═══ PAGE ═══
Colby & Dickinson, Inc. v. McCulloch

261 P. 86 | Wash. | 1927

This action was instituted by appellant, as plaintiff, to foreclose a materialman's lien. The cross-appellants, by cross-complaints or intervention, sought similar relief. The respondent Peoples Savings Loan Association, by cross-complaint, sought a foreclosure of its mortgage on the same property. After a trial on the merits, the lower court entered its decree establishing and foreclosing a certain lien as prior to the mortgage, in favor of parties not appealing. It denied the lien claims of the appellant and of the cross-appellants, but gave them personal judgments against defendants McCulloch and wife, and directed the foreclosure of the mortgage, subject to the prior liens. Certain liens were also allowed as subsequent and junior to the mortgage.

All of those whose claims of lien were denied are appearing here as appellants and cross-appellants, and all stand in the same position, so that no distinctions need be made between them.
═══ RECORDS SHOWN ═══
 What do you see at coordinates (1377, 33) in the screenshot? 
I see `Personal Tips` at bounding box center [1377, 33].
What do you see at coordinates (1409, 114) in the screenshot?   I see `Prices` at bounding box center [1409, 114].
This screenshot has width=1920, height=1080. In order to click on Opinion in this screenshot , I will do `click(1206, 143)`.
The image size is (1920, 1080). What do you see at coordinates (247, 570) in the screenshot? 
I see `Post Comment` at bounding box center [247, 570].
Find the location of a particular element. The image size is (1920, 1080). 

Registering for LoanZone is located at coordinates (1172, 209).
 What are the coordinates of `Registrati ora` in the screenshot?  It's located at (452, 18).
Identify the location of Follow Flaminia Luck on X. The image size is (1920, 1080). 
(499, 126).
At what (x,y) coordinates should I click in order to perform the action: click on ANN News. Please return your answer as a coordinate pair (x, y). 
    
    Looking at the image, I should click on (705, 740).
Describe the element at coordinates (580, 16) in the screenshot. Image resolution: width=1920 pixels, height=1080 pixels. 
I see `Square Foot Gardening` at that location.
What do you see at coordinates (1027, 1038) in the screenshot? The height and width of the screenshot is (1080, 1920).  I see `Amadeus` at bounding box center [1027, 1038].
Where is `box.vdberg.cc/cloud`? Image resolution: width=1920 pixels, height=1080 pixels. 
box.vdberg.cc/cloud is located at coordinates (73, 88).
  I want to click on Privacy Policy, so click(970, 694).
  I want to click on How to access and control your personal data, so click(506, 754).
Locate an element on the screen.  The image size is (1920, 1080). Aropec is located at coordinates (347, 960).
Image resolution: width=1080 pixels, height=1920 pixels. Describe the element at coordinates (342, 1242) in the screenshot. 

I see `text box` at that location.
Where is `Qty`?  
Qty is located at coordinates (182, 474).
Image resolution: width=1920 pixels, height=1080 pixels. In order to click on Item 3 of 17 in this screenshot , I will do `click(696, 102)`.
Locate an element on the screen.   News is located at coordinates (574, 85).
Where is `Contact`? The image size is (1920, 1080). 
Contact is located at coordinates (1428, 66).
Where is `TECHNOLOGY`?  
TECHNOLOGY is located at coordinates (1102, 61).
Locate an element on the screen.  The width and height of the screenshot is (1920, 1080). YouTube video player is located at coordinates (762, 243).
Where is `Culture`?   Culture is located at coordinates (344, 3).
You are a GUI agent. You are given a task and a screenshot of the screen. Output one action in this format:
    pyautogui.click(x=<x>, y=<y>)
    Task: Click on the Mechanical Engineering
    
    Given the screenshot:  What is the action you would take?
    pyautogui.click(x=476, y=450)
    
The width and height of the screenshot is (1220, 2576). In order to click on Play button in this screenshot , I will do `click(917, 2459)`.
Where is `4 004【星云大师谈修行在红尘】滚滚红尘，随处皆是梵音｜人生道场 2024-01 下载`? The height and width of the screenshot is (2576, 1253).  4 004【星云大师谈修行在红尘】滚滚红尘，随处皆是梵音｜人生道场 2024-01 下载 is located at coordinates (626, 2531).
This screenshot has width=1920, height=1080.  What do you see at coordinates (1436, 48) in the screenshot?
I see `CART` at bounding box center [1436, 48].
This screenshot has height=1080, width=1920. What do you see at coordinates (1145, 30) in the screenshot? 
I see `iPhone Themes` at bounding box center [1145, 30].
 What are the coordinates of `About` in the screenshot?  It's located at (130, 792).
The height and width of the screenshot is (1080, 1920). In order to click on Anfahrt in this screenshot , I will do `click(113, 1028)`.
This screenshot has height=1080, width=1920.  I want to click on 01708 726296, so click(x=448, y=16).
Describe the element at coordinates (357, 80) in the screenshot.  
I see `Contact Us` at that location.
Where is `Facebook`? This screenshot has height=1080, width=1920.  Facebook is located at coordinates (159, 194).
═══
» **PARTS OF THE EXERCISE**
(A) Why does the case summary say that no distinctions need to be made among the appellants and cross-appellants?
(B) Rewrite the case summary from "261 P. 86 |" up to and including "to the mortgage.", changing "mortgage" to "deed of trust".
(C) Sum up the case summary in two sentences.

» **OUTPUTS FOR THE TASKS**
(A) All of those whose lien claims were denied are appearing as appellants and cross-appellants, and all of them stand in the same position. For that reason, there is no need to treat them differently.

(B)
261 P. 86 | Wash. | 1927

This action was instituted by appellant, as plaintiff, to foreclose a materialman's lien. The cross-appellants, by cross-complaints or intervention, sought similar relief. The respondent Peoples Savings Loan Association, by cross-complaint, sought a foreclosure of its deed of trust on the same property. After a trial on the merits, the lower court entered its decree establishing and foreclosing a certain lien as prior to the deed of trust, in favor of parties not appealing. It denied the lien claims of the appellant and of the cross-appellants, but gave them personal judgments against defendants McCulloch and wife, and directed the foreclosure of the deed of trust, subject to the prior liens. Certain liens were also allowed as subsequent and junior to the deed of trust.

(C) The appellant sued to foreclose a materialman's lien, the cross-appellants sought similar relief, and Peoples Savings Loan Association sought to foreclose its mortgage on the same property. After trial, the lower court denied the lien claims of the appellant and cross-appellants but gave them personal judgments against McCulloch and wife, and it ordered the mortgage foreclosed subject to a prior lien held by parties not appealing.